Nel complesso, il valore dell’export italiano di bevande spiritose è triplicato in dieci anni, passando da poco più di 1 miliardo di euro nel 2014 a oltre 3 miliardi nel 2024 (+187%).
Una nuova stagione per la Grappa italiana
«Il lungo percorso che ci ha portati al risultato non è stato semplice – ha dichiarato Nuccio Caffo, Presidente del neonato Consorzio Nazionale Grappa – e per questo desidero ringraziare AssoDistil, che ha creduto nel progetto sin dall’inizio, e tutti i produttori. La loro capacità di collaborare e di condividere un obiettivo comune ha reso possibile la costruzione di un grande progetto di rilancio per la nostra acquavite di bandiera. Questo riconoscimento segna l’inizio di una nuova stagione per la Grappa: un traguardo che premia il lavoro svolto finora e che deve essere uno stimolo per continuare a crescere, insieme, con ancora più determinazione. La Grappa, espressione della tradizione e del saper fare italiano, trova nel Consorzio lo strumento per tutelare e promuovere il proprio valore in Italia e nel mondo. Distillato unico, conferma il suo ruolo di eccellenza del Made in Italy e di esempio di economia circolare».
Sulla stessa linea Cesare Mazzetti, Presidente del Comitato Nazionale Acquaviti e Liquori di AssoDistil, che sottolinea come «il decreto ministeriale colmi un vuoto normativo, ponendo il settore sullo stesso piano di dignità delle altre Indicazioni Geografiche. È il frutto di anni di lavoro di AssoDistil a supporto del Consorzio, e apre nuove prospettive per la promozione delle bevande spiritose italiane».
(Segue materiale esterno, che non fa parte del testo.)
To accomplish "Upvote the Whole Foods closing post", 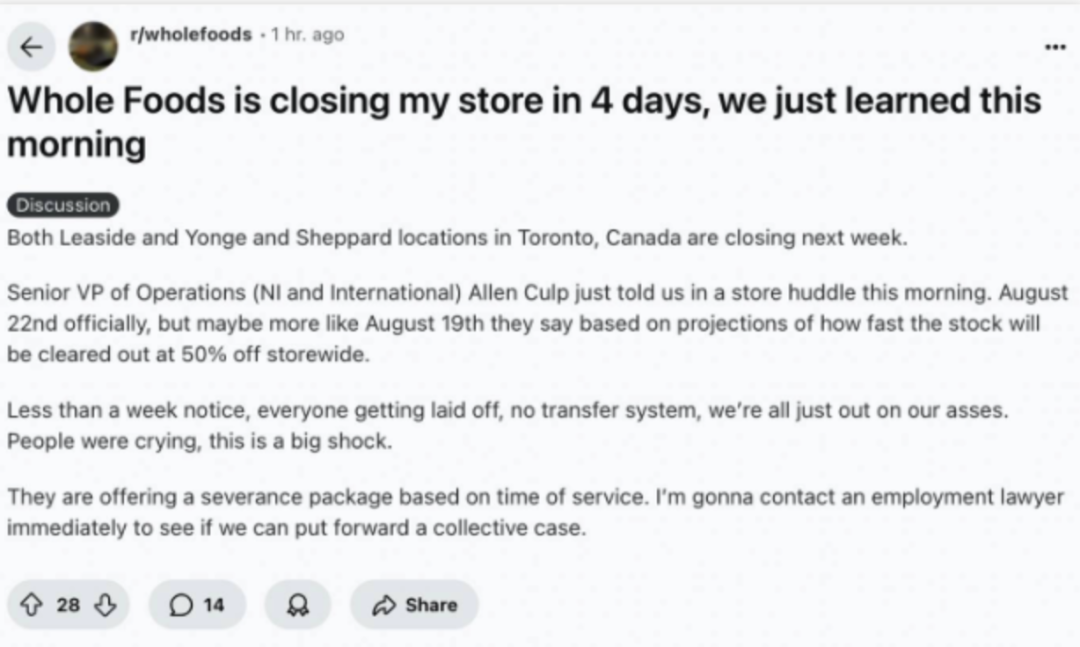I will coord(31,605).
Il sistema delle IG e il ruolo del nuovo Consorzio
Le Indicazioni Geografiche italiane valgono oltre 20 miliardi di euro alla produzione e rappresentano il 16% dell’export agroalimentare nazionale, per un controvalore superiore a 11,8 miliardi di euro.
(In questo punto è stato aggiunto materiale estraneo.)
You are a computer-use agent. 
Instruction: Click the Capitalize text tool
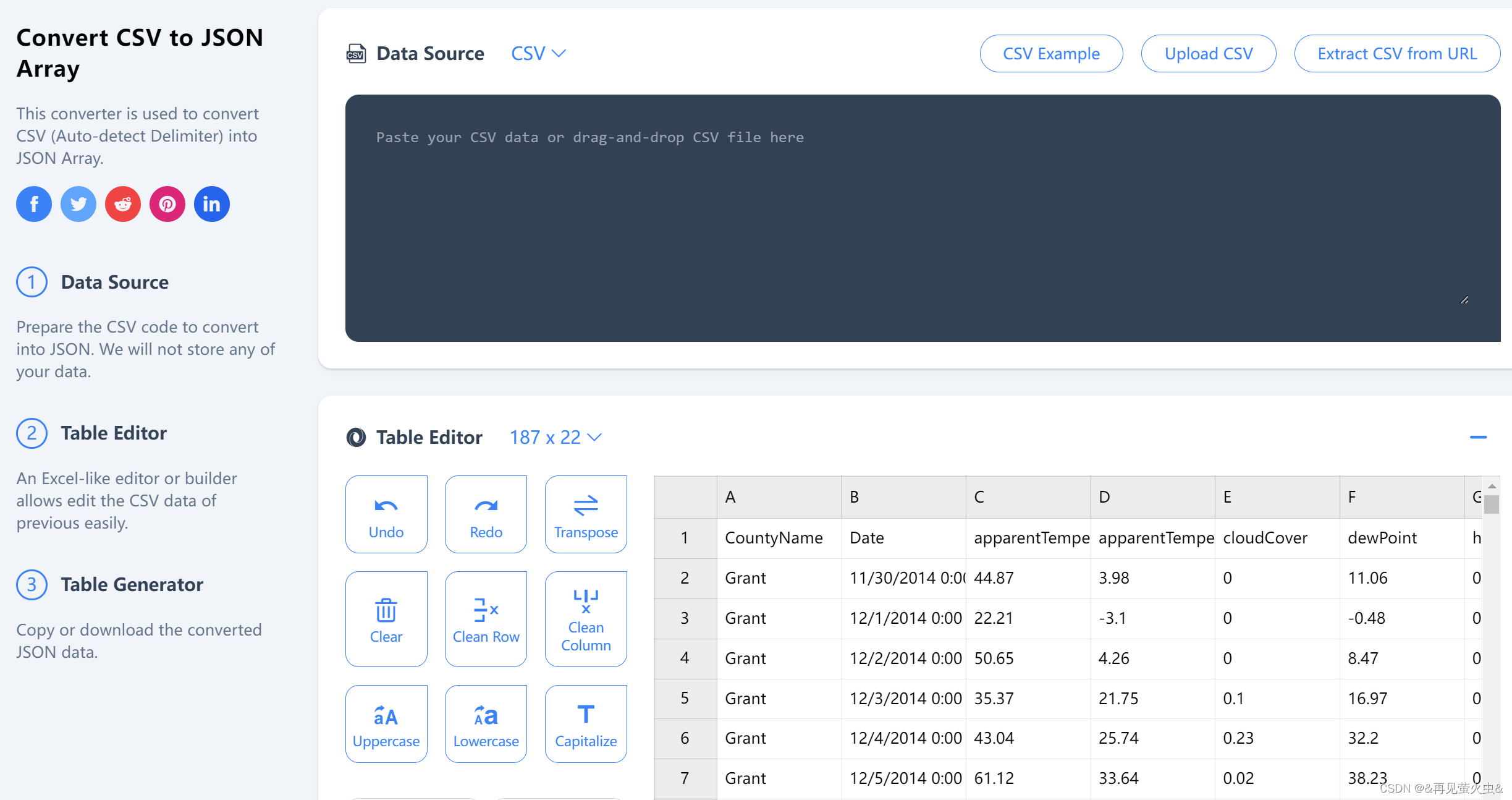pos(586,724)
All’interno di questo sistema, la nascita del Consorzio Nazionale Grappa consolida il ruolo delle bevande spiritose di qualità, rafforzando la tutela e la competitività del solo distillato 100% italiano.
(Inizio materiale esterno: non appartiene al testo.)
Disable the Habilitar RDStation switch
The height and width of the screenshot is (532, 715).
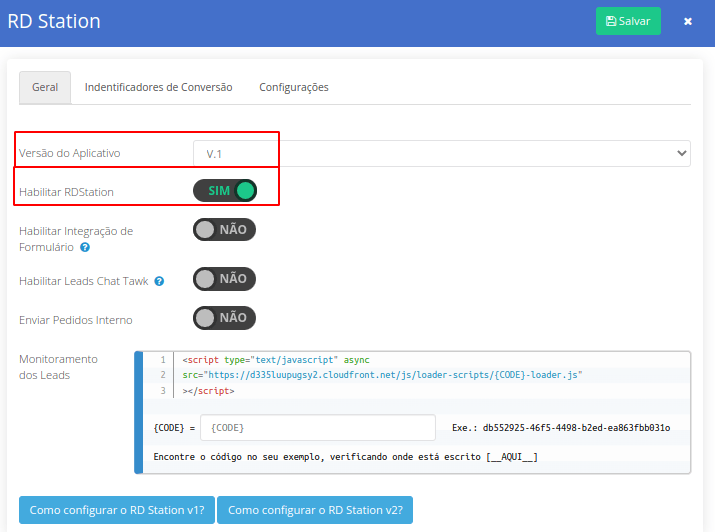225,190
Il Consorzio Nazionale Grappa è stato fondato a Roma il 3 marzo 2022, in seguito alla trasformazione dell’Istituto Nazionale Grappa, grazie alla collaborazione tra Istituto Grappa Piemonte, Istituto Grappa della Valle d’Aosta, Istituto Grappa Lombarda, Istituto Tutela Grappa del Trentino e Istituto Grappa Veneta. A queste realtà si sono aggiunti l’Associazione Produttori Grappa dell’Alto Adige e numerosi produttori indipendenti, dando vita a una rappresentanza ampia e unitaria.
Con sede a Roma presso AssoDistil, con cui ha stretto un accordo di collaborazione, il Consorzio rappresenta oggi la maggior parte dei produttori italiani e rimane aperto a nuove adesioni.